When the school year ends, Auther wants to return the laptop to the school minus any data or software. He brings it to a local computer shop to have the hard drive wiped and reformatted before turning it back in. Apparently, tech shops in Saipan have a different definition of "wipe" -- a couple of weeks later, Auther starts getting more emails from eBlaster. This time, it's telling him someone has been searching for kiddie porn and has visited sites containing same.

This is the point where concerned parent Auther turns into concerned federal agent Auther. He tries to track down who's using the laptop to seek out illegal images. His first suspect is Principal Weindl -- because Weindl has a stepdaughter who matches the profile of the images he was searching for. (I warned you this would get ugly.)

This is also where the story gets a little weird. Instead of opening an official FBI investigation, Auther decides to try and run a sting on the principal, whom he knows socially. Per Hill:

Auther then called Weindl, pretending he wanted to buy the laptop, to find out whose possession the computer was in. Weindl claimed the laptop had been returned to the Public School System, an agency that provides federally funded laptops to students at public and private schools, and lets them keep them if they graduate. Auther continued his informal investigation. He stopped by the PSS office, where he showed his FBI credentials, and found out the laptop had not in fact been returned. He also contacted his Internet service provider to see if it could tell him, based on IP information in the eBlaster report, where the laptop was being used. They refused to disclose that to him, even though "he may have shown his FBI credentials" to them.

Meanwhile, Auther continued to get email alerts from eBlaster indicating illegal activity. Eventually he brought another fed in and notified the local attorney general. The two agents confronted Weindl in his office, who then admitted to searching for the illegal images to satisfy his "morbid curiosity" but claimed he'd then broken the laptop into pieces and "tossed it into the jungle."
■ ■ ■ ■ ■ ■ ■
• _WHAT THE EXERCISE ASKS_
Return the stretch of the laptop account from "This is the" through "would get ugly.)", copied word for word. The records are not required for this work.

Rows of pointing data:
■ ■ ■ ■ ■ ■ ■
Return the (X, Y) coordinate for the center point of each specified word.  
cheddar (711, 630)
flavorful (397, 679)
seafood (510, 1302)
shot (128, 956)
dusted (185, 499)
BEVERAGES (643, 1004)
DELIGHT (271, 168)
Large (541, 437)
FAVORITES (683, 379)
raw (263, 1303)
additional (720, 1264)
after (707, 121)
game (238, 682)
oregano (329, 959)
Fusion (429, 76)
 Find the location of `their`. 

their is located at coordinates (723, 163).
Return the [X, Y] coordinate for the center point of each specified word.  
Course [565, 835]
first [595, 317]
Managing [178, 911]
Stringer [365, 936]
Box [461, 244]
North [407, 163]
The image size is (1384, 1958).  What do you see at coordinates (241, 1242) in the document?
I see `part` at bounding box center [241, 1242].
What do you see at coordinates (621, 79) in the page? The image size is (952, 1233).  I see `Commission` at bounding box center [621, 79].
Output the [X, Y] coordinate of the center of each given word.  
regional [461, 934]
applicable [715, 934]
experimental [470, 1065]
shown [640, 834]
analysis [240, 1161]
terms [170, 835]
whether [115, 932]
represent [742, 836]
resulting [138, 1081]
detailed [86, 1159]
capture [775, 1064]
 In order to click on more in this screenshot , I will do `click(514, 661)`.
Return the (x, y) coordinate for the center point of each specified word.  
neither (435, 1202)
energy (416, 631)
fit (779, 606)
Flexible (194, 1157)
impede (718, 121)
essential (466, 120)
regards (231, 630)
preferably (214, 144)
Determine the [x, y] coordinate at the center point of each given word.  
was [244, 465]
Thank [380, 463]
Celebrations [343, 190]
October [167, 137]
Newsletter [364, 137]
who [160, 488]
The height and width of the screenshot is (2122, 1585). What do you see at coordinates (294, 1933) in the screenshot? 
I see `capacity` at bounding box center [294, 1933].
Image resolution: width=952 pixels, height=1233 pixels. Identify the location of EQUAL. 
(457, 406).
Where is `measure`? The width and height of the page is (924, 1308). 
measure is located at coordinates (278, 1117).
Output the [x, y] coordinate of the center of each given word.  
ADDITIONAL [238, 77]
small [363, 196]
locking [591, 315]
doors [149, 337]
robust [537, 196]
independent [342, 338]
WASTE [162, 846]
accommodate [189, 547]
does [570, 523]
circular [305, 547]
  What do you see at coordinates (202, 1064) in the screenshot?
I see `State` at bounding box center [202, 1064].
■ ■ ■ ■ ■ ■ ■
• _COMPLETE ANSWER_
This is the point where concerned parent Auther turns into concerned federal agent Auther. He tries to track down who's using the laptop to seek out illegal images. His first suspect is Principal Weindl -- because Weindl has a stepdaughter who matches the profile of the images he was searching for. (I warned you this would get ugly.)